Judd Vinet of ArchLinux (one of my favourite, btw) has recently written an article to solve this very issue, Web clustering with Amazon EC2, where extra servers are hired from Amazon EC2 on part-time basis to serve surge in traffic. A semi-automated system has been built to make the task of “summoning new servers” much easier, and has been discussed in the article.

It’s quite a detailed write up with a lot of good information. Basically it is what Judd is trying to achieve.

  • 2 existing web server cluster using LVS. Use Pound for web balancer.
  • Start EC2 instances, and upon start up each instance will phone home to register itself.
  • Master server (where Pound is) will add new EC2 instances, and grant database permission to allow connection from EC2.

Seems to be quite a solid approach to scale up your web site instantly. Fire up a few EC2 instances before expected traffic surge, and shot them down after the storm — you are only paying for the time and bandwidth you have used!

At the end of the article Judd mentioned that a fully-automated system will be their next step, so they don’t need to manually activate/deactivate EC2 instances — they should just start/stop whenever the traffic builds up/slows down. Nice for unexpected traffic like Slashdotting or Digging.

Who said the dedicated server vendors shouldn’t be worried?
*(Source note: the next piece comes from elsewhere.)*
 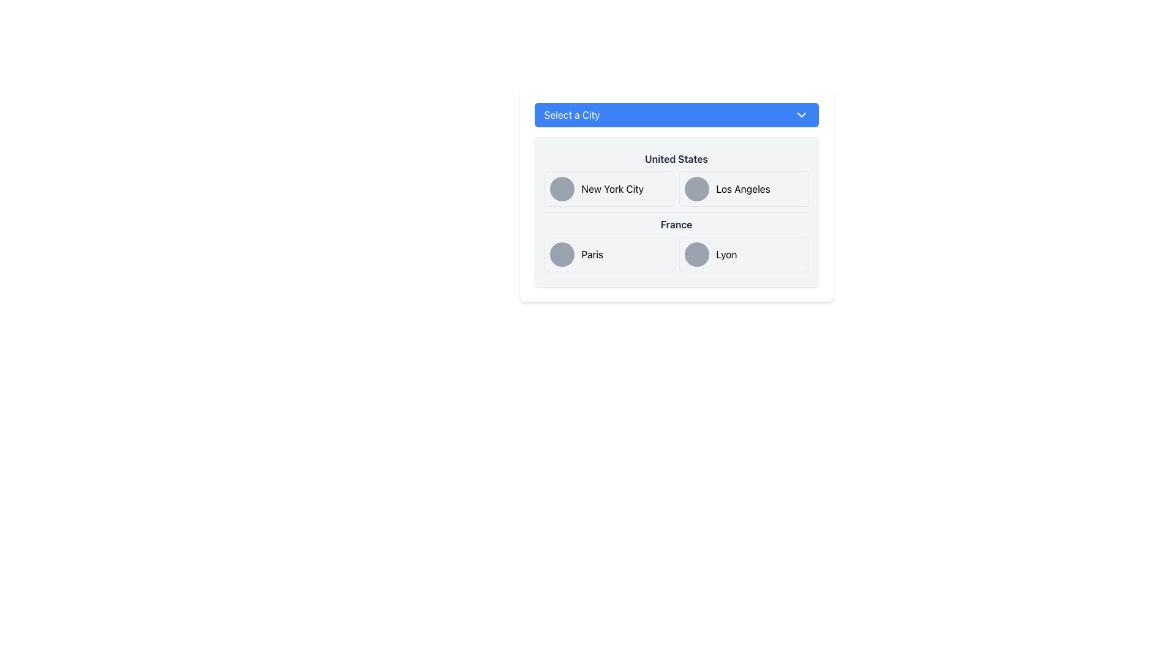 What do you see at coordinates (743, 189) in the screenshot?
I see `the 'Los Angeles' button-like component, which features a gray circular icon and is styled with a border and rounded corners` at bounding box center [743, 189].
However, a few problems are also encountered during this exercise — web traffic load balancing and database access. Pound has been used in the example but I think other “web fronts” like Nginx should have no problem either. I have never used Pound but from the example given, a 2 second delay is needed to cleanly stop the old process before new one can be started. I guess it would be unnecessary if Nginx or Lighttpd is used, where you can gracefully reload the server without causing any delay.

However the biggest problem I have with the proxy approach is — which is actually an issue with EC2 itself — that you are effectively paying double the data transfer. You are paying Amazon for data transfer coming in or going out from EC2 at $0.20/Gb. At the same time you are paying whoever is hosting your reverse-proxy servers for traffic going out to your customers. Problem wouldn’t exist if you can run your reverse proxy right inside EC2, as traffic between EC2 instances are free. Except it is not trivial. Not until persistency and static IP are implemented anyway.

Database access over public Internet is also not something trivial to get it right. For a busy website, even 20ms latency between the web server and DB server can cause quite a noticeable degrading in performance. A locally replicated DB will definitely be much better. But somehow “part-time” “on-demand” “MySQL replication” all sounds oxymoron to me.

Conclusion? I guess that’s why EC2 is still in beta, and is still pretty much “developers only”. But no doubt it is full of potential.